- Brezovica pri Trebelnem Location in Slovenia
- Coordinates: 45°55′30.21″N 15°7′45.06″E﻿ / ﻿45.9250583°N 15.1291833°E
- Country: Slovenia
- Traditional region: Lower Carniola
- Statistical region: Southeast Slovenia
- Municipality: Mokronog-Trebelno

Area
- • Total: 1.63 km^{2} (0.63 sq mi)
- Elevation: 413.9 m (1,357.9 ft)

Population (2002)
- • Total: 15

= Brezovica pri Trebelnem =

Brezovica pri Trebelnem (/sl/) is a small settlement in the Municipality of Mokronog-Trebelno in southeastern Slovenia. It lies in the hills south of Mokronog.

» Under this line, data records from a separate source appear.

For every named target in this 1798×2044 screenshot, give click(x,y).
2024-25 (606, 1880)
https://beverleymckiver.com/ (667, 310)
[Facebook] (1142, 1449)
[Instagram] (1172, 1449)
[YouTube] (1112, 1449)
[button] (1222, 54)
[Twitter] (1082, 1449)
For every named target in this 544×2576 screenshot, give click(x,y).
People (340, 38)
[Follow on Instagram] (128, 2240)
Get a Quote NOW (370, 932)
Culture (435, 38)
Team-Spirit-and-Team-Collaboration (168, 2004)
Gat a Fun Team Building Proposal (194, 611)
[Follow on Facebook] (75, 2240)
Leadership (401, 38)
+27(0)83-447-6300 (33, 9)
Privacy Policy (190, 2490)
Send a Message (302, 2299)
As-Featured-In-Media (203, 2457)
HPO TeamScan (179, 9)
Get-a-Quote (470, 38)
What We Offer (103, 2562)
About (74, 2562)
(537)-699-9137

The area is part of the historical region of Lower Carniola. The municipality is now included in the Southeast Slovenia Statistical Region.

==Name==
The name of the settlement was changed from Brezovica to Brezovica pri Trebelnem in 1953.

==Church==
The local church in the settlement is dedicated to Saint Anne and belongs to the Parish of Mokronog. It was first mentioned in written documents dating to 1526 and was restyled in the Baroque in the mid-18th century. The main altar dates to 1776.